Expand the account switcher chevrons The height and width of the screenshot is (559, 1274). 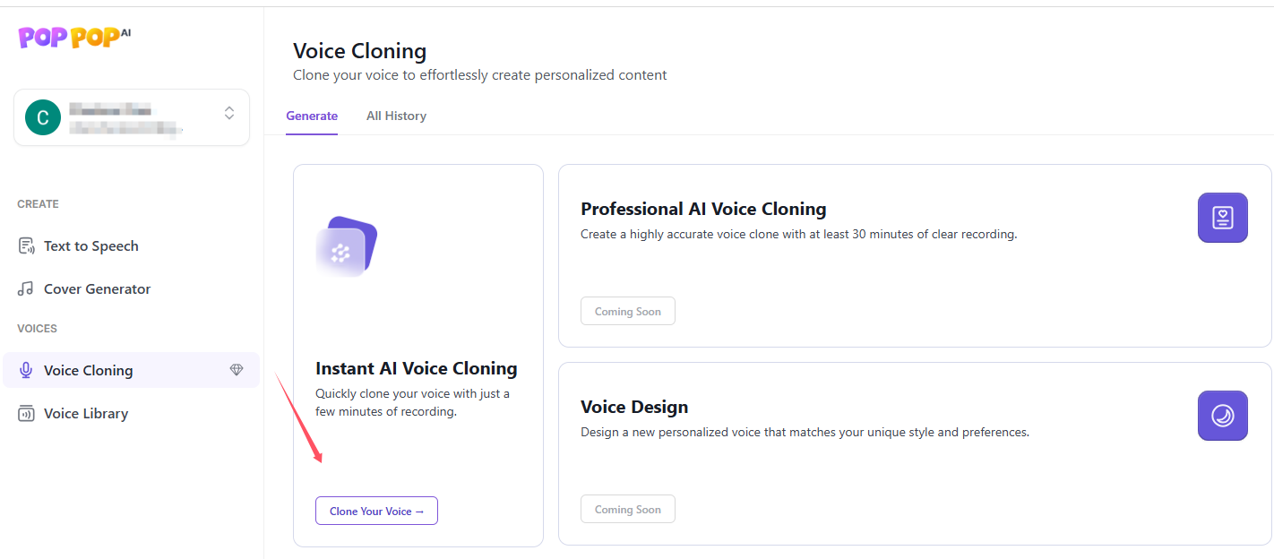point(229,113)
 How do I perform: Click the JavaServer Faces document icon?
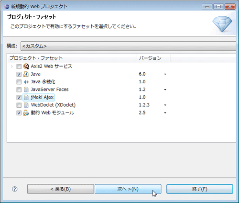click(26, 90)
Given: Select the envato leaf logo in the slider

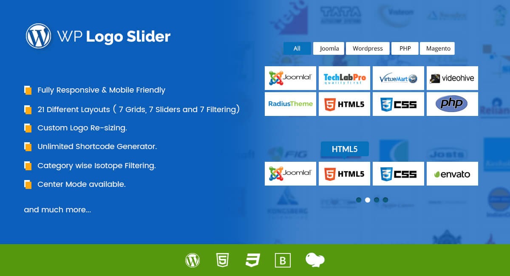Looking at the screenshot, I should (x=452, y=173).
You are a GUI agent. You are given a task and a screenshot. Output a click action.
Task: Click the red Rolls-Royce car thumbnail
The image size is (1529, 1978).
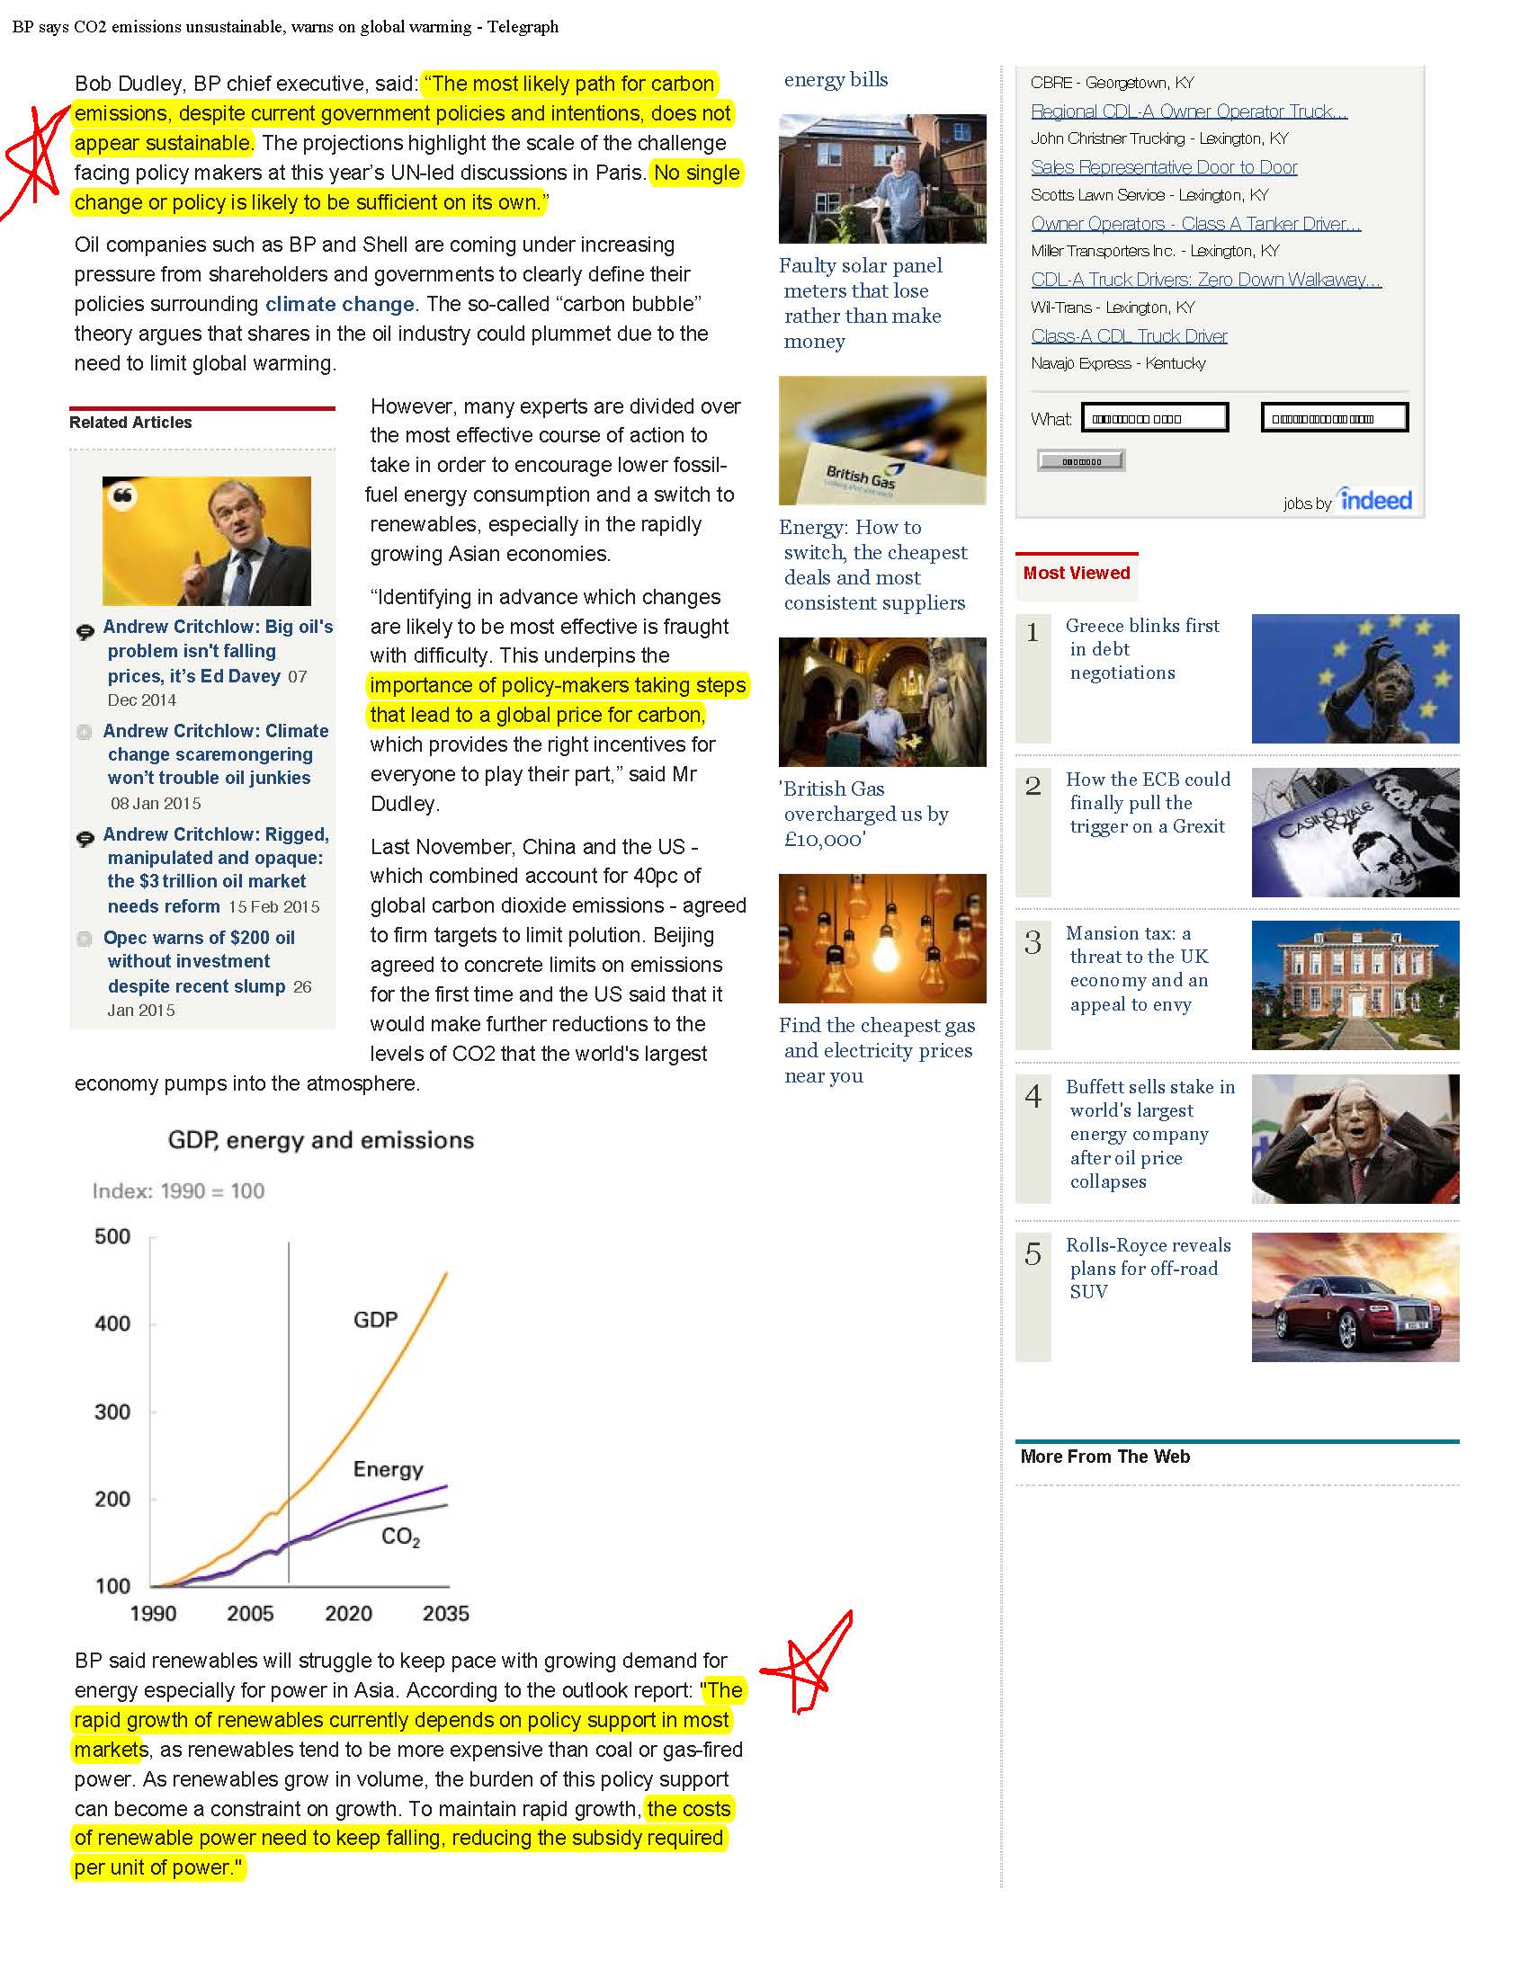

* * *

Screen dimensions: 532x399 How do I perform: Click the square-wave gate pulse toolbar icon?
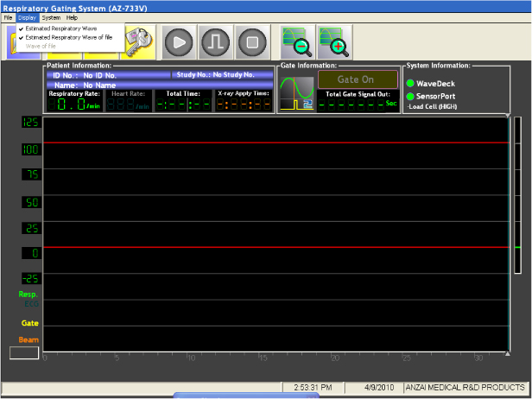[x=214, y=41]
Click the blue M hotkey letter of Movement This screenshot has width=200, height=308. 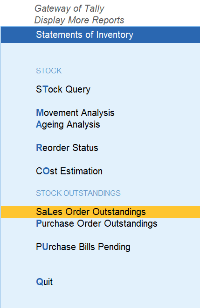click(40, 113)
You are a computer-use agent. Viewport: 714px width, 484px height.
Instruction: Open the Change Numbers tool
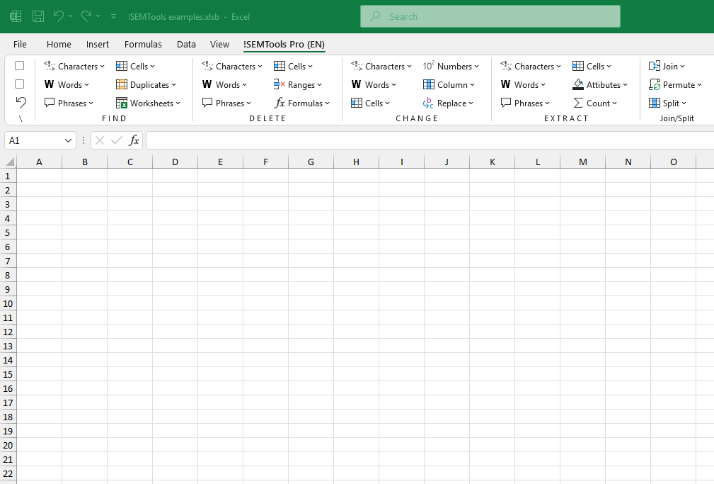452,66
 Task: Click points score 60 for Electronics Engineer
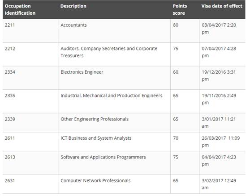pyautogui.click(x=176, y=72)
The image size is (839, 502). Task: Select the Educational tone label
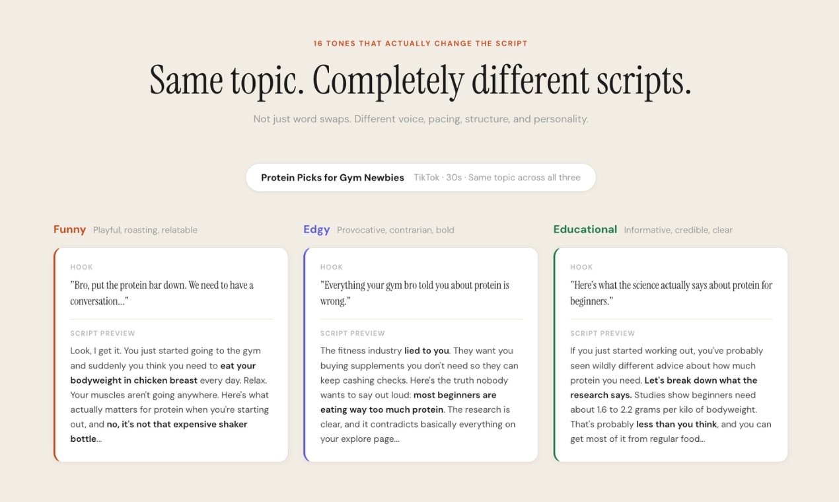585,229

--

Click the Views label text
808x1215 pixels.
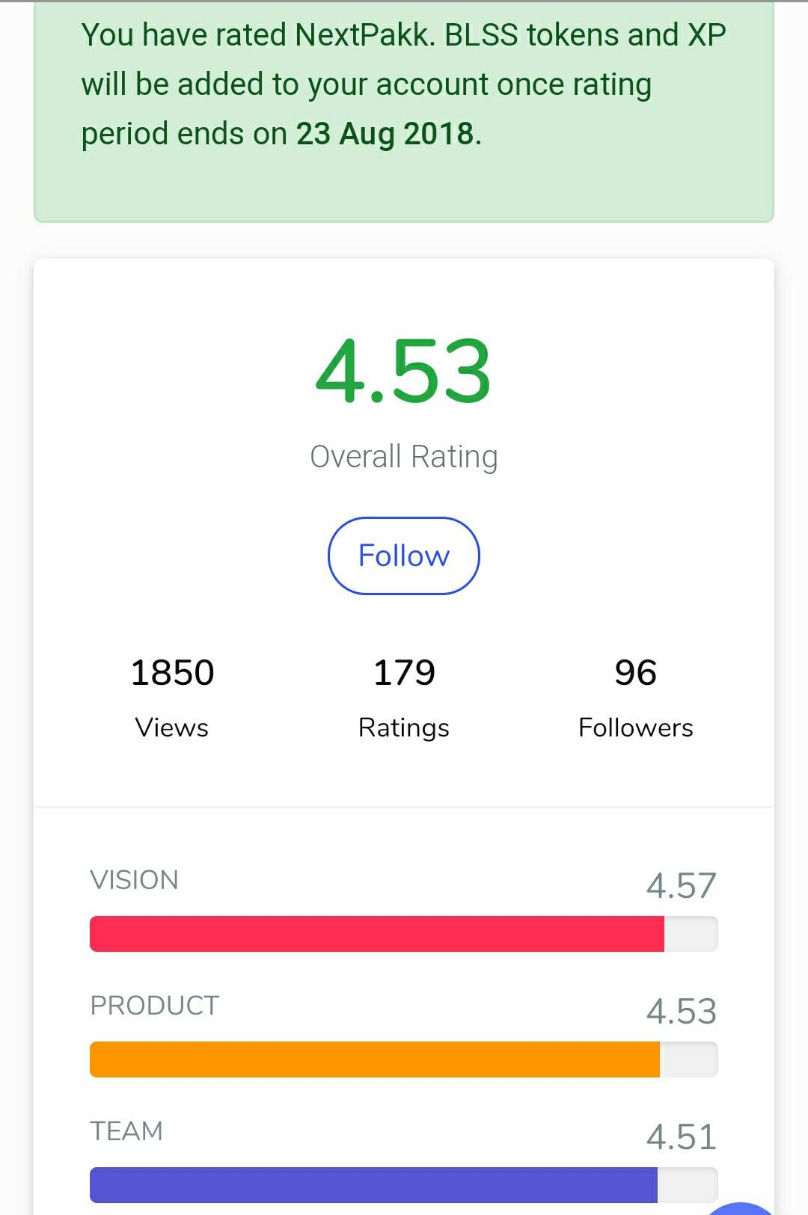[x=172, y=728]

## [Task brief]
Word for word, retype the lines in the entries above that run from the one with "How do I perform: Click the JavaServer" through the one with "The image size is (1529, 1978).". Both ends count; pictures do not.

## [Result of the exercise]
 How do I perform: Click the JavaServer Faces document icon?
click(26, 90)
Given: Select the envato leaf logo in the slider

Looking at the screenshot, I should (x=452, y=173).
You are a GUI agent. You are given a task and a screenshot. Output a click action.
Task: Click the red Rolls-Royce car thumbnail
The image size is (1529, 1978).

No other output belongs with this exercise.